§ **What you have to do**
The lines from the top of the material below through the line containing "Viewport: 588px width, 392px height." are to be printed exactly, with pictures omitted.

§ **Extracted information**

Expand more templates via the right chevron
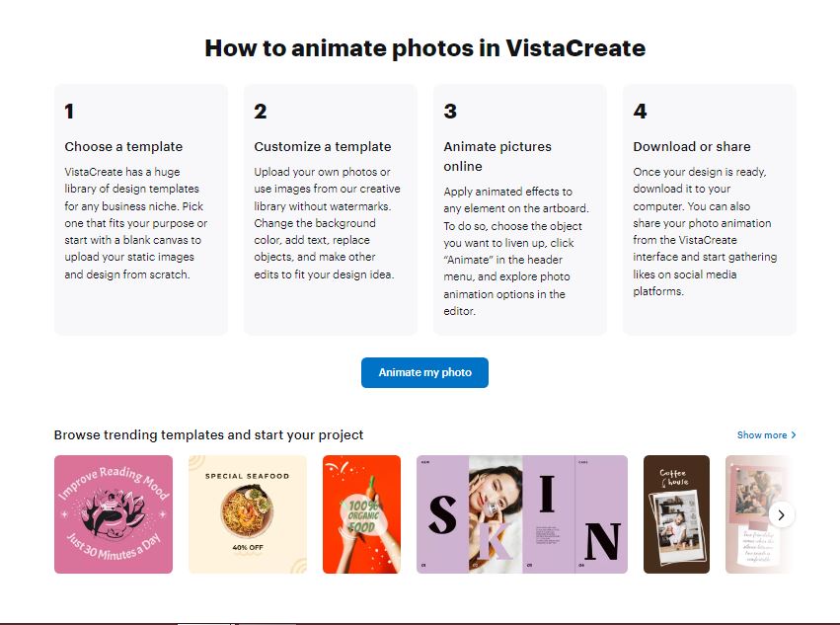 point(781,514)
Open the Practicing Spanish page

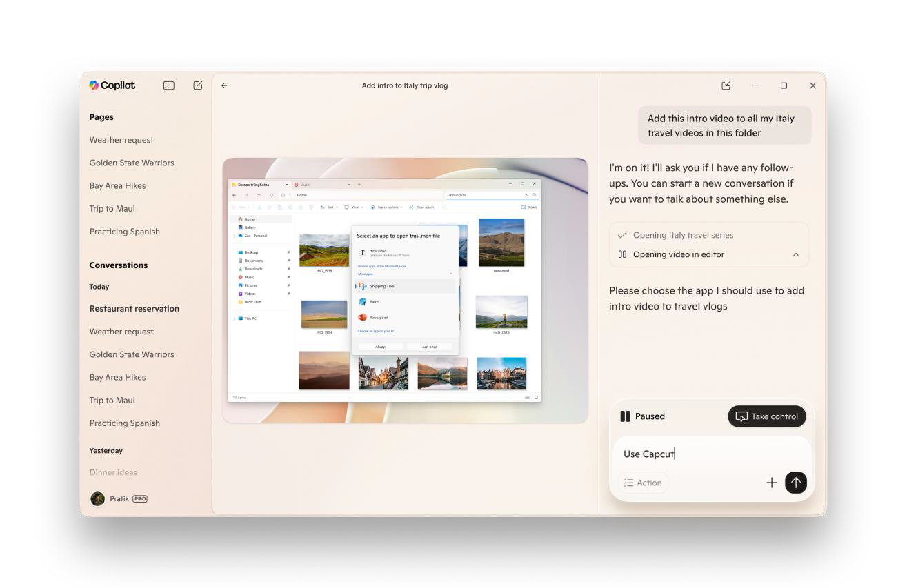pyautogui.click(x=124, y=232)
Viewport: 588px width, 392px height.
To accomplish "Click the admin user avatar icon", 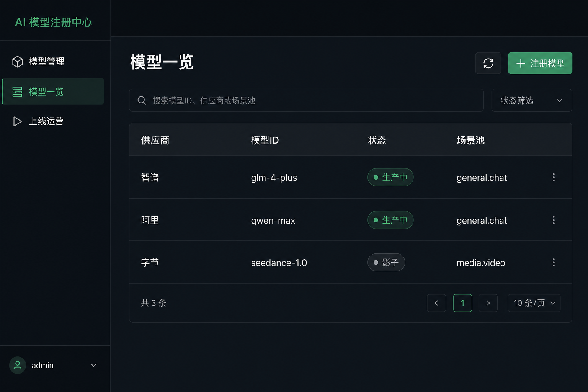I will (18, 365).
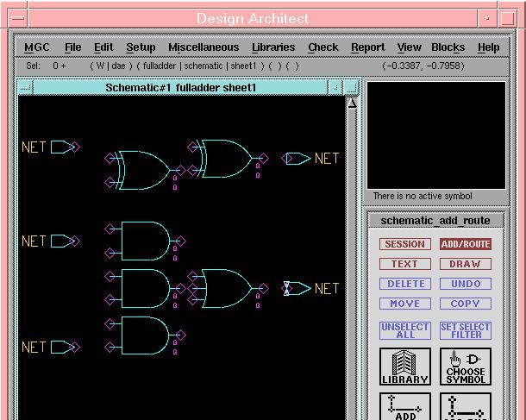The image size is (526, 420).
Task: Switch palette to ADD/ROUTE mode
Action: pos(466,244)
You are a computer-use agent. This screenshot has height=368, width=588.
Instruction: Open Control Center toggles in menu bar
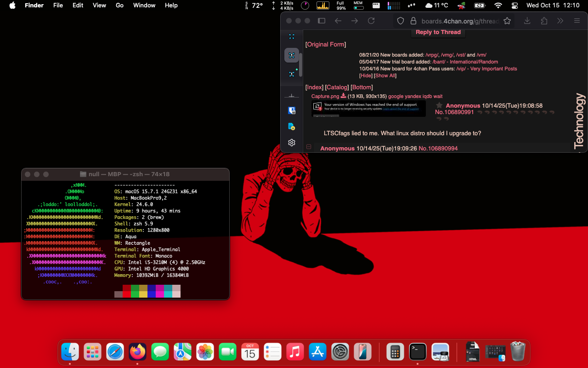(515, 6)

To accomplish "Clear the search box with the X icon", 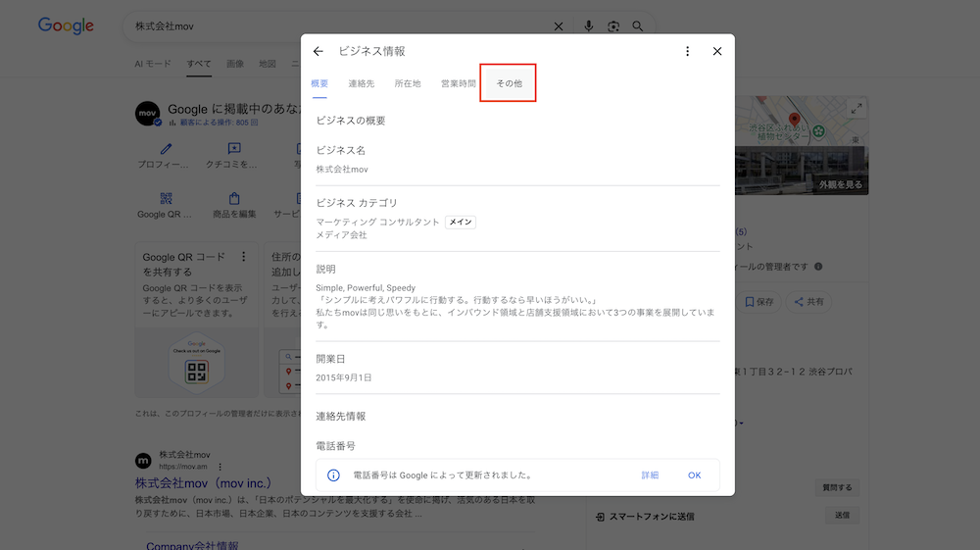I will tap(559, 26).
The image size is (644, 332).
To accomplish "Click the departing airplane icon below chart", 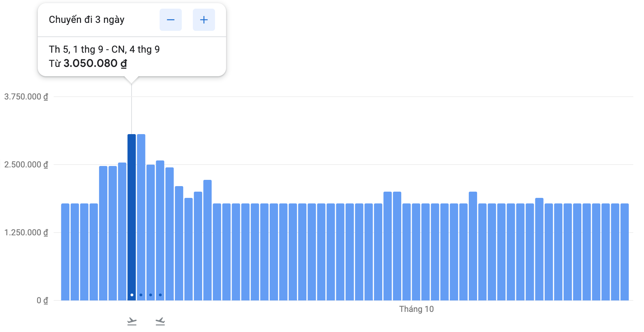I will pyautogui.click(x=132, y=321).
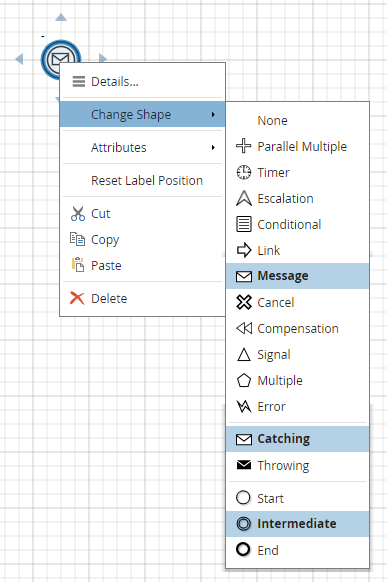Choose Reset Label Position
The height and width of the screenshot is (582, 387).
point(142,180)
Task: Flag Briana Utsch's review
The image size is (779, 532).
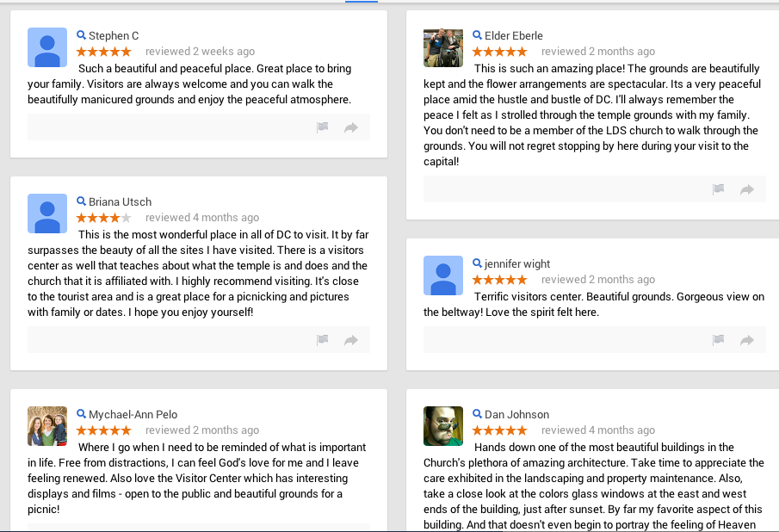Action: pyautogui.click(x=323, y=340)
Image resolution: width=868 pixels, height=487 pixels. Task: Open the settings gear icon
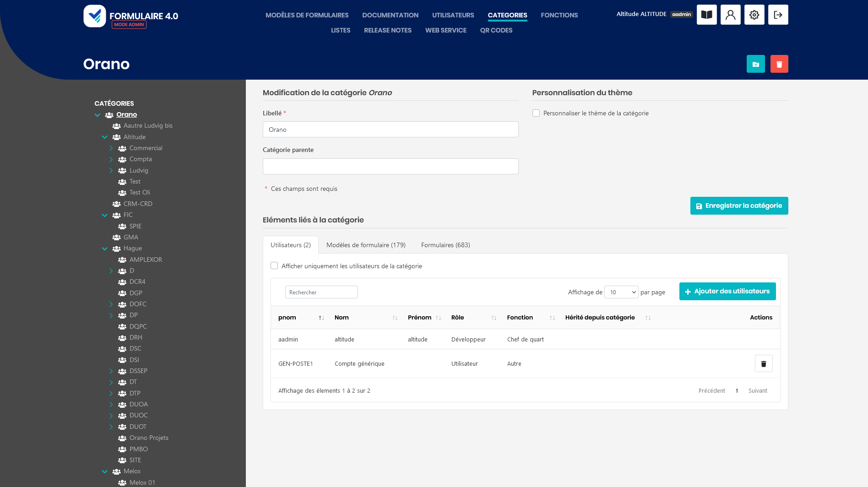[754, 15]
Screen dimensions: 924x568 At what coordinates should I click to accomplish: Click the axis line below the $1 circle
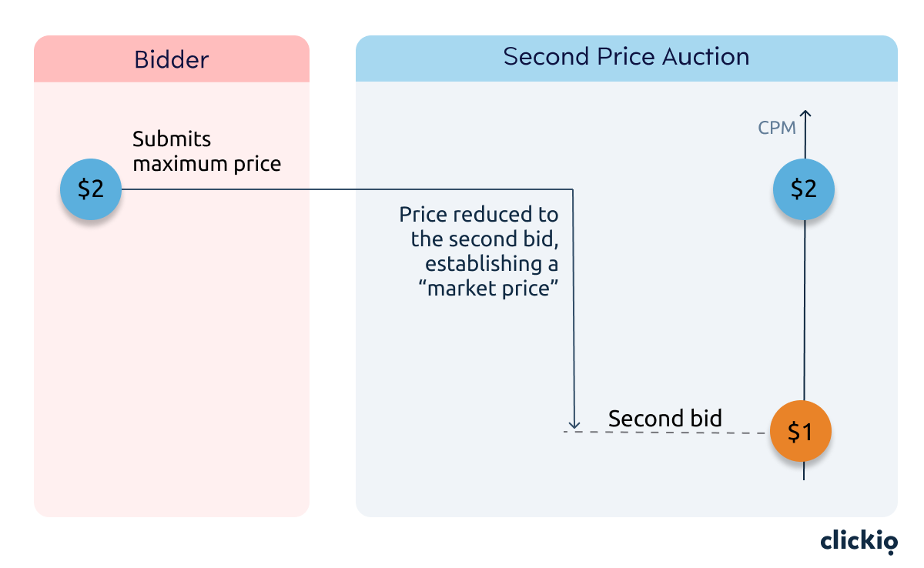point(804,472)

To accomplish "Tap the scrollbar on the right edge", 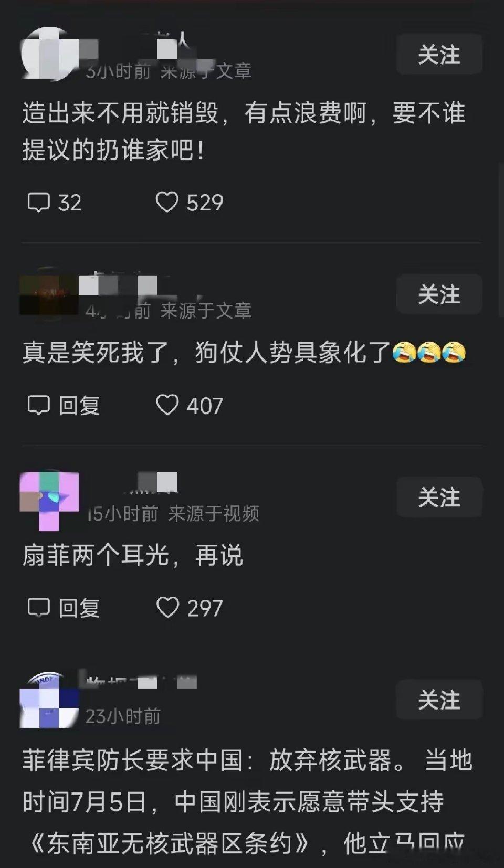I will click(x=500, y=239).
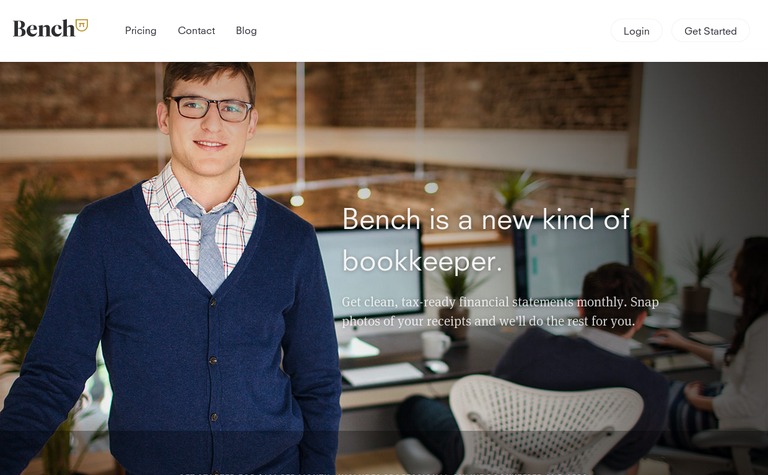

§ **Solution to the exercise**
Expand more templates via the right chevron
 point(781,514)
Open the Practicing Spanish page

pyautogui.click(x=124, y=232)
Viewport: 588px width, 392px height.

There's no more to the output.